> [Extracted material]
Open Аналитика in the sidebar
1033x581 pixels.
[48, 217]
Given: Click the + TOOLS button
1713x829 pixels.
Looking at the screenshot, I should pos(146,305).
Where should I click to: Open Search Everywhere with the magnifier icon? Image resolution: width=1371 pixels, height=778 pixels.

> [What you have to do] All of the material above should be restated verbatim.

> [Response to this task]
Open Аналитика in the sidebar
1033x581 pixels.
[48, 217]
Given: Click the + TOOLS button
1713x829 pixels.
Looking at the screenshot, I should pos(146,305).
Where should I click to: Open Search Everywhere with the magnifier icon? Image resolution: width=1371 pixels, height=778 pixels.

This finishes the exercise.